DATASET RECORDS Block Start

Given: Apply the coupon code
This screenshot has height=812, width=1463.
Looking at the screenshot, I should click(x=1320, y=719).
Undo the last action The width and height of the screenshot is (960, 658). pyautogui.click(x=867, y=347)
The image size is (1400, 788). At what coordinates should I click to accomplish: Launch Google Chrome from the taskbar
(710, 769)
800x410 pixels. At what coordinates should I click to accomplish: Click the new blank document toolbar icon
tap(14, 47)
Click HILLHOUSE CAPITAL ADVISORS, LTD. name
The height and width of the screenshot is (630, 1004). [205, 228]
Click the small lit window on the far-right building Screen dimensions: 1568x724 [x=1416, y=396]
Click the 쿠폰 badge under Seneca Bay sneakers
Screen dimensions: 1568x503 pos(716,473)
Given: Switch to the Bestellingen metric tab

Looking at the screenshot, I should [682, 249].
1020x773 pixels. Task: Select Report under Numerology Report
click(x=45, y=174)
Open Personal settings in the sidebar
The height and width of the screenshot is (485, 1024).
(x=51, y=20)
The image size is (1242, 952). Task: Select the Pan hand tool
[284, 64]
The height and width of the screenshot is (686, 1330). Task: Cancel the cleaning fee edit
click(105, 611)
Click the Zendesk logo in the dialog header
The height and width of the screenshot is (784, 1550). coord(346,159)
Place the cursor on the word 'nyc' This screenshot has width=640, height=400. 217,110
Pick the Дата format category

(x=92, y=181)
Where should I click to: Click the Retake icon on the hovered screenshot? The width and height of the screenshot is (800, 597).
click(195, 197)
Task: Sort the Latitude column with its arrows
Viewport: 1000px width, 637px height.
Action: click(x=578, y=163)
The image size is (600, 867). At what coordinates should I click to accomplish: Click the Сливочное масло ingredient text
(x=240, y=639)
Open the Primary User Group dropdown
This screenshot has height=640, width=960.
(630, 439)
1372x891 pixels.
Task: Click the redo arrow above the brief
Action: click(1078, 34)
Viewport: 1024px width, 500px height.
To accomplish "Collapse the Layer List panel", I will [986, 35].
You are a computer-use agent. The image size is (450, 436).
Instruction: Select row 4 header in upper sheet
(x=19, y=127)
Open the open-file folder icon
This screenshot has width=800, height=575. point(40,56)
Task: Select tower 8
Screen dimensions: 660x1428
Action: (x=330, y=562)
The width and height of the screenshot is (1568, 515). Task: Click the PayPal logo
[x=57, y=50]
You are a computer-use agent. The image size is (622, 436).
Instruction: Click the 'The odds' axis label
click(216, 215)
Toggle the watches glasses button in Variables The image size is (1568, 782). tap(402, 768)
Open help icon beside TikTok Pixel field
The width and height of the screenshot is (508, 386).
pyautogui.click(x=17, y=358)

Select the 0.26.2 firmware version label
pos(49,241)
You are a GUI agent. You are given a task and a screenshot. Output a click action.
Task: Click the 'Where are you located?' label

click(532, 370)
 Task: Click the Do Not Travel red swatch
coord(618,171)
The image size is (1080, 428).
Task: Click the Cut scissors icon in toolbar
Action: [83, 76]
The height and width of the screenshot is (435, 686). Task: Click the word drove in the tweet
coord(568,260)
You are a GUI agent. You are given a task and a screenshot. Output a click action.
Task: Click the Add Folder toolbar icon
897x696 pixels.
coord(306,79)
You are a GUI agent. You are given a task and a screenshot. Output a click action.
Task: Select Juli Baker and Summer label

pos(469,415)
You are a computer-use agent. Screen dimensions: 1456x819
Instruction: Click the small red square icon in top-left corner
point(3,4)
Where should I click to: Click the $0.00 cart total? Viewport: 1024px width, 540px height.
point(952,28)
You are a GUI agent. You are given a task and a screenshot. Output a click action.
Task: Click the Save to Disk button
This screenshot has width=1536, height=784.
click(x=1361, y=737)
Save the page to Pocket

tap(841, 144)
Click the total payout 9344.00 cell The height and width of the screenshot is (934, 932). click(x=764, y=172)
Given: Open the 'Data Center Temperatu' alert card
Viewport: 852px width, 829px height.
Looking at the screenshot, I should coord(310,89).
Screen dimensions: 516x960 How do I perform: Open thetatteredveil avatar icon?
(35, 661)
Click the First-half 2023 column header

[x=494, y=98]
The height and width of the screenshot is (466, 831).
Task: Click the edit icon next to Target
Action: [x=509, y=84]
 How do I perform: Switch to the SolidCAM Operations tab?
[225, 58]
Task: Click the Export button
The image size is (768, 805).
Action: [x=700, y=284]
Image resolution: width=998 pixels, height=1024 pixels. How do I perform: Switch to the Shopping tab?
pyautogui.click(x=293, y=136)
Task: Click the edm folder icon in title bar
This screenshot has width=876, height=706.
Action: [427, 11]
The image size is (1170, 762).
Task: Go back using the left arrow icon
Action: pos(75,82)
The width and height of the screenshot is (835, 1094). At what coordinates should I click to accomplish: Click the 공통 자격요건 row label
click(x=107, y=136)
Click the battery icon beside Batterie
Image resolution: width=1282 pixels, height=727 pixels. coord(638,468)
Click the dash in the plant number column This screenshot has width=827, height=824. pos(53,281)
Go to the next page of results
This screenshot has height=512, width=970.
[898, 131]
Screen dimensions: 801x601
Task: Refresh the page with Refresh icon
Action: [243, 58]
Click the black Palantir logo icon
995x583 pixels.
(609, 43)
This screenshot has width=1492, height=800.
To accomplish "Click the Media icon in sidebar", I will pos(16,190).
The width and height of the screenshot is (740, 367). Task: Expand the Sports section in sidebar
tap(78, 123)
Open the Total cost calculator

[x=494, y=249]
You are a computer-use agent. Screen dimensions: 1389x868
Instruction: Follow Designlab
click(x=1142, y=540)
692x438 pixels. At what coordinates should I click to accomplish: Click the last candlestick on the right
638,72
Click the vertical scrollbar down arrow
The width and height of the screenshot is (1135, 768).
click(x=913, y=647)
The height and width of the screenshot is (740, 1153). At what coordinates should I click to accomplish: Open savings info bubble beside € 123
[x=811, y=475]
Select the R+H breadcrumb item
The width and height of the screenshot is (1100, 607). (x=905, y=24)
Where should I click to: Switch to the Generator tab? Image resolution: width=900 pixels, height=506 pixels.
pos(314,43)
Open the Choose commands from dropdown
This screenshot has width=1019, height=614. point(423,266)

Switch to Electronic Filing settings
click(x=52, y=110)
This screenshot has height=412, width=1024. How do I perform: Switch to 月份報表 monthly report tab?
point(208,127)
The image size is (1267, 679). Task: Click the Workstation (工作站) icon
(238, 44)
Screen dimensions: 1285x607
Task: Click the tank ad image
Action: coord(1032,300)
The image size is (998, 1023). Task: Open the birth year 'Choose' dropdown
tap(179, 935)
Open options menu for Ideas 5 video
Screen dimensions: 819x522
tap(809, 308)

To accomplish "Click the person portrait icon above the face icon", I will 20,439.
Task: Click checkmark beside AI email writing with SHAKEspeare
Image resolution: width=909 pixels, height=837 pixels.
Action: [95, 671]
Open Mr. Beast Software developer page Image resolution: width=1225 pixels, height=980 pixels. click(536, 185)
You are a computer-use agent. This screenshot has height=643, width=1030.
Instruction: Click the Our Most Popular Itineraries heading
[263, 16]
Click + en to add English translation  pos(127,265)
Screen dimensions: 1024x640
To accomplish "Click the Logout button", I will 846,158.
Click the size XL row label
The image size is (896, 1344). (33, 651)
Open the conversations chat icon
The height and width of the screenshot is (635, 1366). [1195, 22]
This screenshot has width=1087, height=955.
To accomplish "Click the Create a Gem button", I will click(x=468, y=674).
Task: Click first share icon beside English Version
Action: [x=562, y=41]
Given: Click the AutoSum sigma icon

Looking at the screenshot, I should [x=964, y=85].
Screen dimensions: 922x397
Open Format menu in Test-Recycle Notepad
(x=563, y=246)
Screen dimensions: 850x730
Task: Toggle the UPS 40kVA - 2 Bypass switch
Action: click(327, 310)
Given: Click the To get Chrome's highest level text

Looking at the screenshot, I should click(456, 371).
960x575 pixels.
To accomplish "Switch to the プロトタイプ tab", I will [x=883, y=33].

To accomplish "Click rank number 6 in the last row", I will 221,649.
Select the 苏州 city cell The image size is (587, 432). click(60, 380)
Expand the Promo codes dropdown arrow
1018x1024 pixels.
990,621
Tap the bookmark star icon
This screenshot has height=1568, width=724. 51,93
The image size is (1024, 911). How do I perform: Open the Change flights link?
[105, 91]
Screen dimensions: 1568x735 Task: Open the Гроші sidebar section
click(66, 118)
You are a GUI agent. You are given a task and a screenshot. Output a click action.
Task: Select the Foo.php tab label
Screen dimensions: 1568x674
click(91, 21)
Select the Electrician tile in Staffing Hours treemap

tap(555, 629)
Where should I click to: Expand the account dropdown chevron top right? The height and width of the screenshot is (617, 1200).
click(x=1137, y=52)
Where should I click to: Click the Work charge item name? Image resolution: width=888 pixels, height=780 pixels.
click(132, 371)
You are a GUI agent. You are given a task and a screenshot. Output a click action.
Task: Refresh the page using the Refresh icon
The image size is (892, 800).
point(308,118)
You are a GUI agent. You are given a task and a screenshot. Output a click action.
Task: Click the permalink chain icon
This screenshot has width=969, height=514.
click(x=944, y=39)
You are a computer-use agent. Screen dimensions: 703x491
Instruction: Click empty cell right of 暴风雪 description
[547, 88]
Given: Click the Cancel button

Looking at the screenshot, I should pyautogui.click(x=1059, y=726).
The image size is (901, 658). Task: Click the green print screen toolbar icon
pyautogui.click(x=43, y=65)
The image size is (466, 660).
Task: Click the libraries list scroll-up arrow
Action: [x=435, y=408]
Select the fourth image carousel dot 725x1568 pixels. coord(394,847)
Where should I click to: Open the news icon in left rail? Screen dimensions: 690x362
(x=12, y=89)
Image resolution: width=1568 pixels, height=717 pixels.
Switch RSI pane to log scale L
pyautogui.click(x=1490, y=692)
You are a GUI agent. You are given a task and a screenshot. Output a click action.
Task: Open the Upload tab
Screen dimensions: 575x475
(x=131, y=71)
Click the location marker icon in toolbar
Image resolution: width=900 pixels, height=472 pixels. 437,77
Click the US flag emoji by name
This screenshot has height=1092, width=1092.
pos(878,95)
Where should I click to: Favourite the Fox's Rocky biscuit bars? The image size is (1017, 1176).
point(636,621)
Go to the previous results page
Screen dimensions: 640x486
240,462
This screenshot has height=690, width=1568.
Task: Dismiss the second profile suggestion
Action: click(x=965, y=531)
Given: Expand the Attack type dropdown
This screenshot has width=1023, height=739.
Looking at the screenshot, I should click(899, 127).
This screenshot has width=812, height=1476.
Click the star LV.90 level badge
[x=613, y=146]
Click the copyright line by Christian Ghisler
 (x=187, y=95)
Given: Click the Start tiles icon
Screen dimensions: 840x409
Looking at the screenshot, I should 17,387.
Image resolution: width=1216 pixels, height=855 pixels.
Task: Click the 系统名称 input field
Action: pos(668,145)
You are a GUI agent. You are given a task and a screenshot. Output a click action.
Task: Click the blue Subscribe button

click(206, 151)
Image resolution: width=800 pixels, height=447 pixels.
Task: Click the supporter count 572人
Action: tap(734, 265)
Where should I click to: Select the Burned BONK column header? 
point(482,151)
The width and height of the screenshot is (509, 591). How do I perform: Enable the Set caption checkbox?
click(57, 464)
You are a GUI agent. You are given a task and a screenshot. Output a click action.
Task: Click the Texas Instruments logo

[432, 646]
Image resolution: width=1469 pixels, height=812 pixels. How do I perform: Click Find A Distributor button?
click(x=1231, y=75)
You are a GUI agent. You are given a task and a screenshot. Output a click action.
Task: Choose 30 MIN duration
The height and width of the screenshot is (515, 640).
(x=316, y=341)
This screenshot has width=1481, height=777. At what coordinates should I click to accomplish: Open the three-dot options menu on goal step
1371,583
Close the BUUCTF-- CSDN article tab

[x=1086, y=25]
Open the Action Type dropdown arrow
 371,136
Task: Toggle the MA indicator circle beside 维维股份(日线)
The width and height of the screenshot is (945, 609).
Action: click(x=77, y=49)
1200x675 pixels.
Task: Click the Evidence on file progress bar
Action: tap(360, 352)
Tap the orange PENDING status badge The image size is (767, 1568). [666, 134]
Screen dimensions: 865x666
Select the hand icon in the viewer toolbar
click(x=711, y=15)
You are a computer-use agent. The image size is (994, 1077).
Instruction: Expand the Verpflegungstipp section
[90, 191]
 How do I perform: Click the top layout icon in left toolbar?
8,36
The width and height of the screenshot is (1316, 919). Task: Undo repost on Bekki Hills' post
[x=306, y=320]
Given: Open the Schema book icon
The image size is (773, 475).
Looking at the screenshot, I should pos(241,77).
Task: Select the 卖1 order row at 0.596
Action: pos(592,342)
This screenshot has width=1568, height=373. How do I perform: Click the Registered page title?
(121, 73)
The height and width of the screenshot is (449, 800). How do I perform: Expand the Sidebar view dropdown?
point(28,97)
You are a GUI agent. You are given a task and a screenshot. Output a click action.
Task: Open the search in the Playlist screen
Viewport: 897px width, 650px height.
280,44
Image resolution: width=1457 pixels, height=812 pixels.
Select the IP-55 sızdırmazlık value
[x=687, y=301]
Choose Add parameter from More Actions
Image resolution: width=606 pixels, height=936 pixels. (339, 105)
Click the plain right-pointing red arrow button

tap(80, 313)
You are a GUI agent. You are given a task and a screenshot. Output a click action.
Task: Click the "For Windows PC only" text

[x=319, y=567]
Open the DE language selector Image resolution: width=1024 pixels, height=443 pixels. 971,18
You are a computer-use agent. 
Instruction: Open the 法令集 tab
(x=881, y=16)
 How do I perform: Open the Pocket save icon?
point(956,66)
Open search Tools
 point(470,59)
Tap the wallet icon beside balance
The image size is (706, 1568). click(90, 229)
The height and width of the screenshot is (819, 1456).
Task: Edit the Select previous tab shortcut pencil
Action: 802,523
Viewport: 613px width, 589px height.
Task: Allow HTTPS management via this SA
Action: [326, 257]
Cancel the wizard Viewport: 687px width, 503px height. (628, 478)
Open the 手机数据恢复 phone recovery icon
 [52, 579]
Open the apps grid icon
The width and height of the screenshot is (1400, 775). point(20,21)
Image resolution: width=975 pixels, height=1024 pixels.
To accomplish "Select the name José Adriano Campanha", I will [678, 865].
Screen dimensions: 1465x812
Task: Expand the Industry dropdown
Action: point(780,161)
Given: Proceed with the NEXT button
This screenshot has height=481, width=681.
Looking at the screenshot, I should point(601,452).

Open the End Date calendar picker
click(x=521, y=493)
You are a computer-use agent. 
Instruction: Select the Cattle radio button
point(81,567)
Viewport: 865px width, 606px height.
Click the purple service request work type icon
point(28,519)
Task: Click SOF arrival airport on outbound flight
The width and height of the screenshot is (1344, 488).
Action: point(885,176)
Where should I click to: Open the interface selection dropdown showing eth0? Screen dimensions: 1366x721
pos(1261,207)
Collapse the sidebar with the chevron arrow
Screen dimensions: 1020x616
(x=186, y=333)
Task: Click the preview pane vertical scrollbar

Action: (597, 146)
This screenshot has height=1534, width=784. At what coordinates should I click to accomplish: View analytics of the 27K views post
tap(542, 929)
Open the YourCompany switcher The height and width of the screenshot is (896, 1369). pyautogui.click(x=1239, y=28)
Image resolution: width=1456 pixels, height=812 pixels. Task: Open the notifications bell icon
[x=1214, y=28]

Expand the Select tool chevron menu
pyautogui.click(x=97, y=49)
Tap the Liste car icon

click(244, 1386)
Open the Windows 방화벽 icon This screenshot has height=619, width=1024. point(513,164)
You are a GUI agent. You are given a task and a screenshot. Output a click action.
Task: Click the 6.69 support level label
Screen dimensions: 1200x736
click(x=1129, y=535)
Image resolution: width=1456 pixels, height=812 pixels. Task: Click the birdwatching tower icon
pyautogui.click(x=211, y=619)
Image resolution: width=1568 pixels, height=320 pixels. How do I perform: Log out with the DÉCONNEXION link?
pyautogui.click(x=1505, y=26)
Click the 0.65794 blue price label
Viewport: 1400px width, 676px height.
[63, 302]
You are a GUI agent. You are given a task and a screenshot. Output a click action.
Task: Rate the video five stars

DATASET RECORDS Block End

Output the lines above exactly, but only those between the line holding "Open search Tools" and the line holding "Image resolution: width=975", inclusive.

Open search Tools
 point(470,59)
Tap the wallet icon beside balance
The image size is (706, 1568). click(90, 229)
The height and width of the screenshot is (819, 1456).
Task: Edit the Select previous tab shortcut pencil
Action: 802,523
Viewport: 613px width, 589px height.
Task: Allow HTTPS management via this SA
Action: [326, 257]
Cancel the wizard Viewport: 687px width, 503px height. (628, 478)
Open the 手机数据恢复 phone recovery icon
 [52, 579]
Open the apps grid icon
The width and height of the screenshot is (1400, 775). point(20,21)
Image resolution: width=975 pixels, height=1024 pixels.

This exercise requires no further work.